We have operated more than 56 repatriation flights from Panama City, Guatemala City, Quito, Lima, San Pedro Sula, Tegucigalpa and Roatan, bringing nearly 8,000 people home. We will continue working with government officials to operate extra flights to Houston from Quito, San Pedro Sula, Tegucigalpa and from Lima to Washington Dulles and beginning April 5, we will begin operating multiple charter flights between Delhi and San Francisco. We continue to review more opportunities for flights between the United States and other countries to bring citizens home.
Video provided by the U.S. Embassy Ecuador of Americans returning home on United.

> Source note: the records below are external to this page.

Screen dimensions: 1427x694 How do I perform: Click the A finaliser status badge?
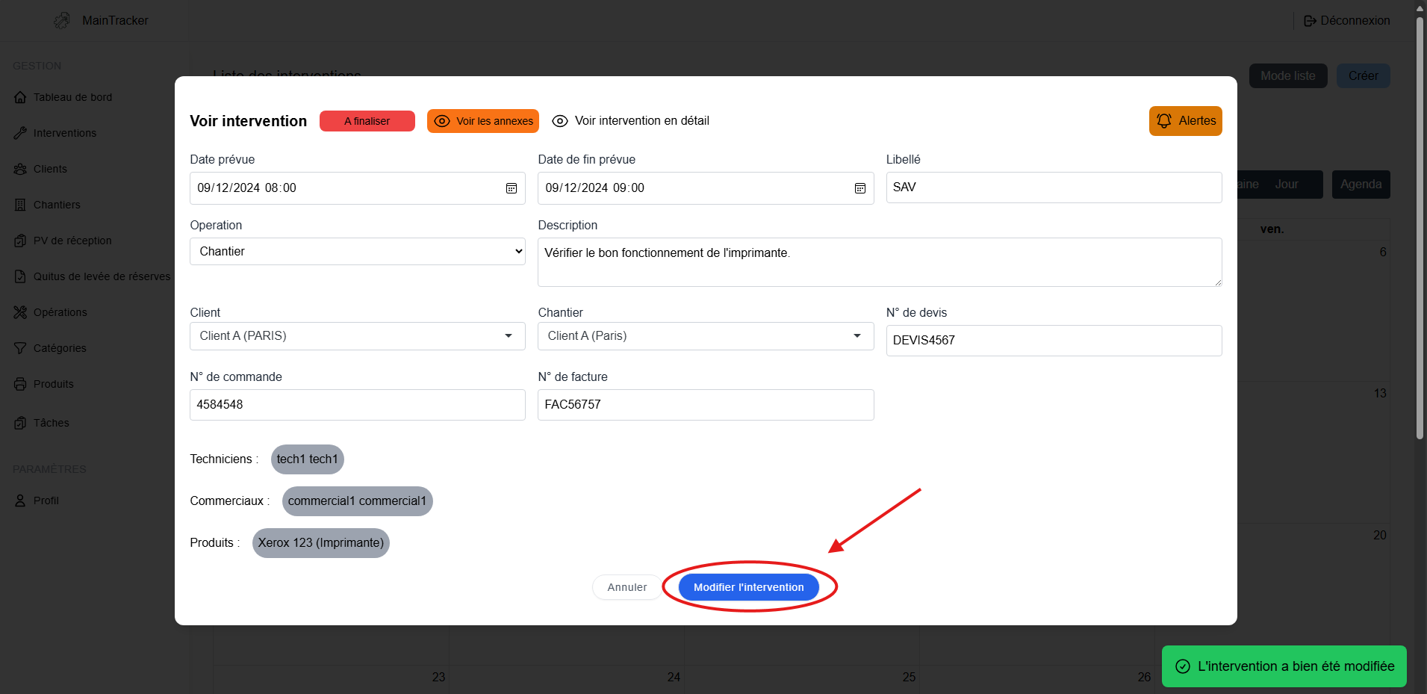point(367,121)
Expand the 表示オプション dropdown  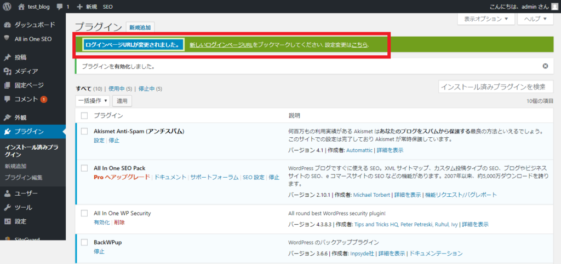click(x=486, y=19)
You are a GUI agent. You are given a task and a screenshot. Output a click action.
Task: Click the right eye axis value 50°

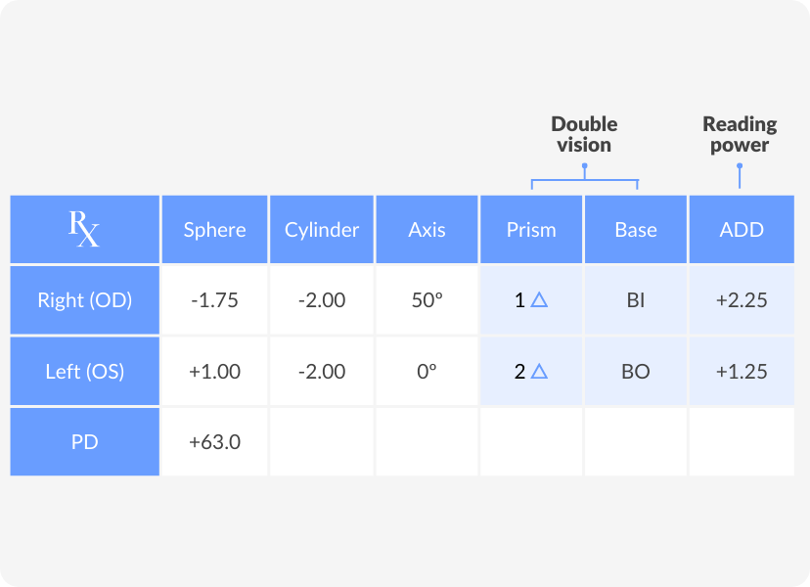tap(428, 300)
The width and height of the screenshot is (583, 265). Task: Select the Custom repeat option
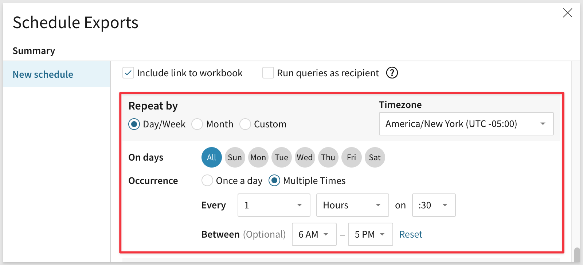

Additionally, our Customer Solutions and Recovery team is working with customers in the following markets to rebook them on flights back to the United States as capacity allows, either on our aircraft or on one of our airline partners' planes:
- Quito, Ecuador
- Managua, Nicaragua
- Roatan, Honduras
- San Pedro Sula, Honduras
- Seoul, South Korea
- Melbourne, Australia
We also recently reinstated several international flights back into our schedule to support customers and essential businesses which depend on these routes. As a result, we will be the only airline to offer service between Newark/New York and London, San Francisco and Sydney, as well as Houston and São Paulo, Brazil.
In the midst of mobilizing our cargo operations, our teams at New York/Newark (EWR) and Jacksonville (JAX) stepped in to assist Roche Diagnostics with transporting a vital component for an instrument being used for COVID-19 testing.
The component was stuck at EWR en route to the Mayo Clinic in Florida after another airline's flights were cancelled. A Roche employee contacted us asking for help and, within a few hours, our teams had the piece loaded onto a Jacksonville-bound aircraft, with arrangements in place to deliver it to the Mayo Clinic.
The item we shipped will allow the Mayo Clinic in Florida to process hundreds of COVID-19 tests per day. Mayo Clinic Laboratories has been on the front lines of increasing testing capacity to expedite caring for patients at this critical time and working to ease the burden being felt at test processing laboratories in a growing number of areas.
Together, we are facing an unprecedented challenge. United Together, we rise to meet that challenge.